Thursday, June 16, 2011

...Expectations...

I've always liked surprises...
I think there was a time in my life in which I told everyone I didn't like them... but truth is, that was just because I was too curious to wait and I hoped that by saying it I would get a chance to see, discover or find out faster.
I think that I've had many surprises, but I don't remember most of them... but I love them.
Today I started thinking something I had forgotten, and that is that, we always have expectations... I used to say to myself not to expect anything from anybody all the time, because I tend to have expectations... I think we all do, in a way.
It's like knowing that if you have a car crash, you can always call your parents and they'll be there, when you're having problems with your phone and knowing that your brother will fix it because he was born with some sort of chip inside his head that makes him understand all those things.

The only problem about that is that you start expecting things from other people... or about really big things... and you shouldn't.
First of all, it's a really selfish thing to expect things from the rest, it's really unfair, because, how do you know the other person even cares about what you care about, loves the things you love or would like the things you'd like.

Throughout my life, I experienced disappointments all the time. I got to the point in which I posted something on my bedroom wall that says: "disappointment is easy, you get over disappointment... but your dreams? How can you live without knowing what's gonna happen"
Maybe one thing has nothing to do with the other, and I think there's more to the phrase, but I always kept the whole getting over disappointment as an easy thing.
I started wondering about what others expected of me... I noticed that most of my life I lived to other people's expectations and not my own.

You should be a hard working person, you should study and be responsible, you should...should...should... and truth is, I've always followed my family's expectations to a certain point, and I don't regret it, I like to see them happy and proud of me...
Even though many parts inside of me have died as time goes by, I continue to be me... but stronger; I've learned so much about everything and I'm ready to learn more... my point is, we should never forget who we are.

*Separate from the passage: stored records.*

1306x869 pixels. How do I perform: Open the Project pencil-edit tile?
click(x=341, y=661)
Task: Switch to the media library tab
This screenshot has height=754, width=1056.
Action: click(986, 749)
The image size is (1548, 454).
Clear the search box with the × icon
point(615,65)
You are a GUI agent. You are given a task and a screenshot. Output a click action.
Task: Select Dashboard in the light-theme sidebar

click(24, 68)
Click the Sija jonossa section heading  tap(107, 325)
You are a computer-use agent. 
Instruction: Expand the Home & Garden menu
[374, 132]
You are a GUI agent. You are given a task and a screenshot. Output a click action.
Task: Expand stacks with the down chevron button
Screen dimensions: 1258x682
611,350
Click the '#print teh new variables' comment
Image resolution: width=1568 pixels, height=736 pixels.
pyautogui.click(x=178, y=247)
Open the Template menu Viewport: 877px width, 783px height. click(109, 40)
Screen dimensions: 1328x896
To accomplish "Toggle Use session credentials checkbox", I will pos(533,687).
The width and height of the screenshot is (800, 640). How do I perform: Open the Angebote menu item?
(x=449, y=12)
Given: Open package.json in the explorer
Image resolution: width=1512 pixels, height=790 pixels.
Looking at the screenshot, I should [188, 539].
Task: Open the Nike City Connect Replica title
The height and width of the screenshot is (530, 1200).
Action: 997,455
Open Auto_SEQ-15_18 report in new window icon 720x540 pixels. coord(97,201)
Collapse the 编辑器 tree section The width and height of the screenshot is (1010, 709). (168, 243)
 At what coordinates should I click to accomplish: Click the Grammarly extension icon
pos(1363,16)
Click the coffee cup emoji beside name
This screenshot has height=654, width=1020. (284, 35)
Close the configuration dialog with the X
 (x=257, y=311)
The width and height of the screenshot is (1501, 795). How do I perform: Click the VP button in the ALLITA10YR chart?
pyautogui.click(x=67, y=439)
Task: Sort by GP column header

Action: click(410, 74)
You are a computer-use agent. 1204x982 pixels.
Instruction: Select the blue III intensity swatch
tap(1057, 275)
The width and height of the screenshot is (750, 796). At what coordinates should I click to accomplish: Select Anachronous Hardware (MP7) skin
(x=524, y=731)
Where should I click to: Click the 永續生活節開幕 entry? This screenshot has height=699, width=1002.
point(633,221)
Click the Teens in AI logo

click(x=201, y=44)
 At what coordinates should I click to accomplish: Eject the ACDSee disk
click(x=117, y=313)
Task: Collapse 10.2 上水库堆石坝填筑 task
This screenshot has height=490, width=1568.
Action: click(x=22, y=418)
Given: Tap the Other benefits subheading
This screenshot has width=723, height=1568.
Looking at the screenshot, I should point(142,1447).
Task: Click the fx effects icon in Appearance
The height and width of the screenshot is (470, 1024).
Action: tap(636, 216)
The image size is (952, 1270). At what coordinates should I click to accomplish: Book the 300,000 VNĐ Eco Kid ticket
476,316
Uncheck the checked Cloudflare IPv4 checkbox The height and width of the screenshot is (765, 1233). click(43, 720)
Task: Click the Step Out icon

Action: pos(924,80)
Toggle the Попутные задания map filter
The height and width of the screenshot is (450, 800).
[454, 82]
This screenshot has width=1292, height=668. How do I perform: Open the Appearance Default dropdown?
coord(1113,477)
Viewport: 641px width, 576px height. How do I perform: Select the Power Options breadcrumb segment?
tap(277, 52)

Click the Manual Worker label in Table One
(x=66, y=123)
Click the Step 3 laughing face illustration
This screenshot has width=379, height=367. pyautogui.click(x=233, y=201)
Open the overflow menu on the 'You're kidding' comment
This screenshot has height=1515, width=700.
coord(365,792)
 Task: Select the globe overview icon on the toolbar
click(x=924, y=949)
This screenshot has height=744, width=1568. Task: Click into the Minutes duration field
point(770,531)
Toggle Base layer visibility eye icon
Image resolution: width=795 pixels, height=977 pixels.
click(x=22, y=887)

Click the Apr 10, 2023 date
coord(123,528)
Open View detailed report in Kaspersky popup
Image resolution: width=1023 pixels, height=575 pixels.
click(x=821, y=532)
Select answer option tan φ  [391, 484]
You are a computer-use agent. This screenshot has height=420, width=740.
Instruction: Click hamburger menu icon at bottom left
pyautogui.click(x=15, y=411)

When people say life is too short, we should really believe it, live by it... there's no way today is coming back tomorrow to give you a chance do things all over again... All you have is today, that's it... if you wake up tomorrow, then, it's a miracle you should treasure... there are no second chances, so , living up to other people's expectations and not your own, forgetting who you are just to please people is a big mistake.

We were born to be happy, why else would we be here? It would make no sense...
I read a nice quote that says: "The best things in life are unexpected - because there were no expectations."
Don't expect the call, the phrase, the message, the letter, the words, the hug, the kiss... that way, It'll be worth it...

Lesson learned:

Never forget who you are because others make versions of you according to what they want from you or what they need you to be for them.
Make every single thing unexpected, make it your own, make it be worth it.